-------- Dataset records --------
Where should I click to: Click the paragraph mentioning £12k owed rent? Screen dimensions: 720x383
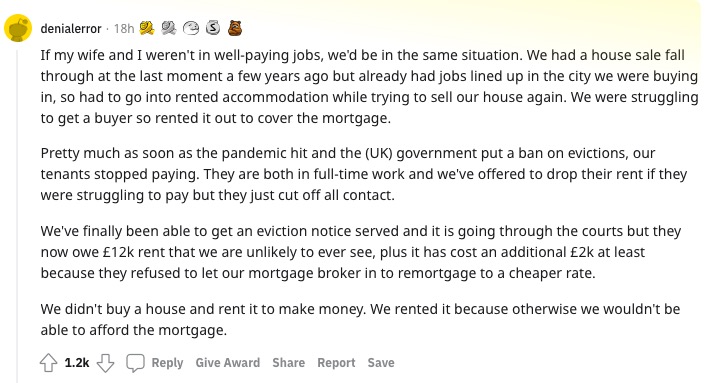[361, 252]
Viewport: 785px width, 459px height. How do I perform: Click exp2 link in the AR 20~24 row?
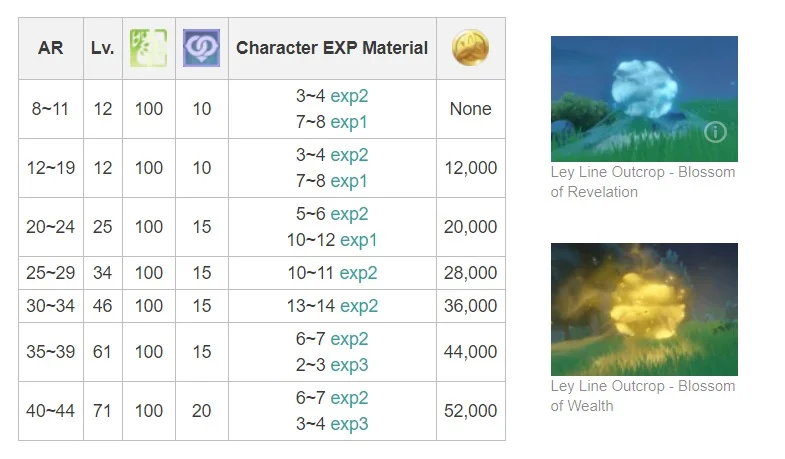pyautogui.click(x=349, y=213)
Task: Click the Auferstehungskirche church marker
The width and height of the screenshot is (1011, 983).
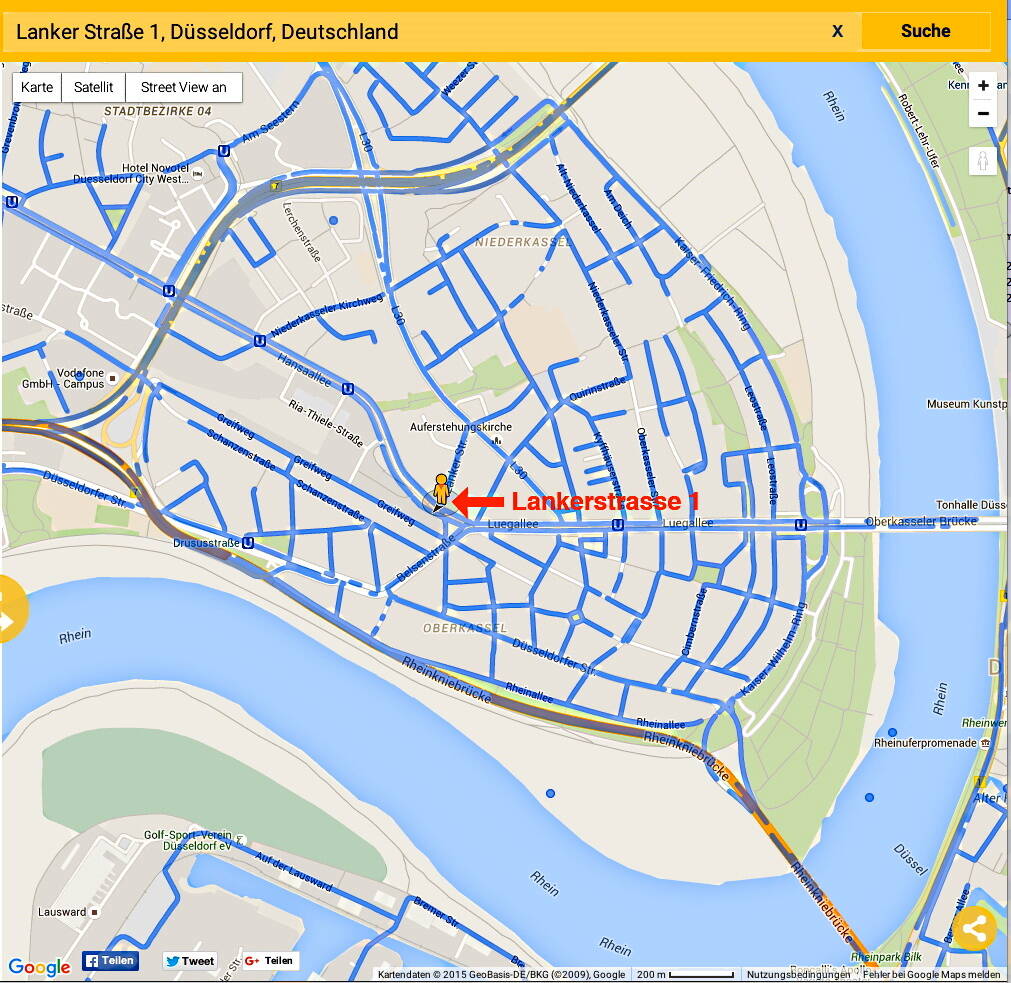Action: tap(498, 440)
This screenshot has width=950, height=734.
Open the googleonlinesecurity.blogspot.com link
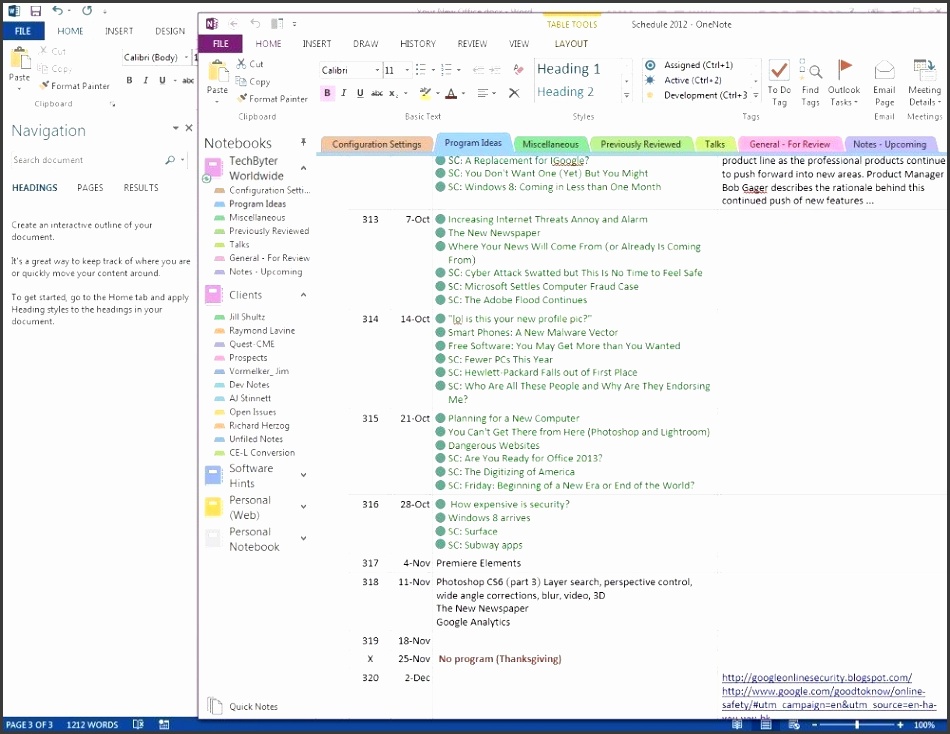(816, 677)
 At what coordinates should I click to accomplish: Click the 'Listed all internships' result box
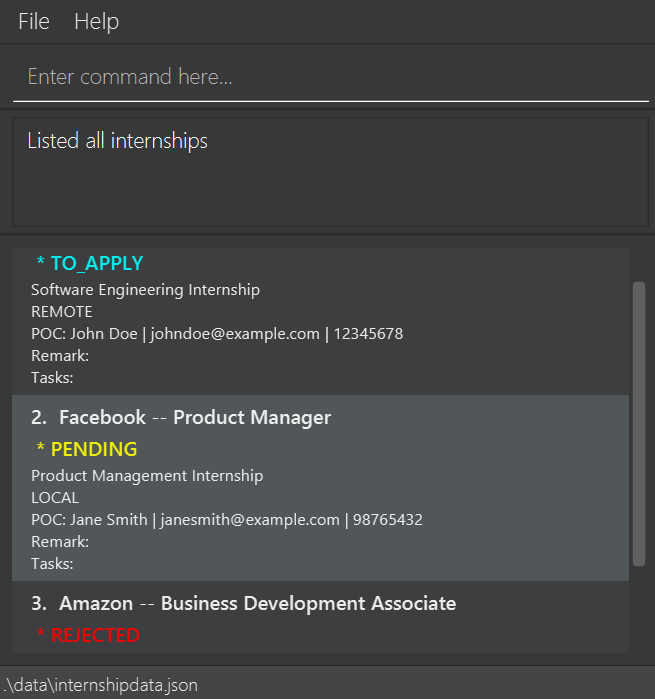330,171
--------
What is needed is an exact copy of the records above, with no pictures in it.

▶ **Exercise output**:
Where should I click to: Click the paragraph mentioning £12k owed rent? Screen dimensions: 720x383
[361, 252]
Viewport: 785px width, 459px height. How do I perform: Click exp2 link in the AR 20~24 row?
pyautogui.click(x=349, y=213)
Task: Click the Auferstehungskirche church marker
The width and height of the screenshot is (1011, 983).
Action: tap(498, 440)
This screenshot has width=950, height=734.
Open the googleonlinesecurity.blogspot.com link
(816, 677)
 At what coordinates should I click to accomplish: Click the 'Listed all internships' result box
330,171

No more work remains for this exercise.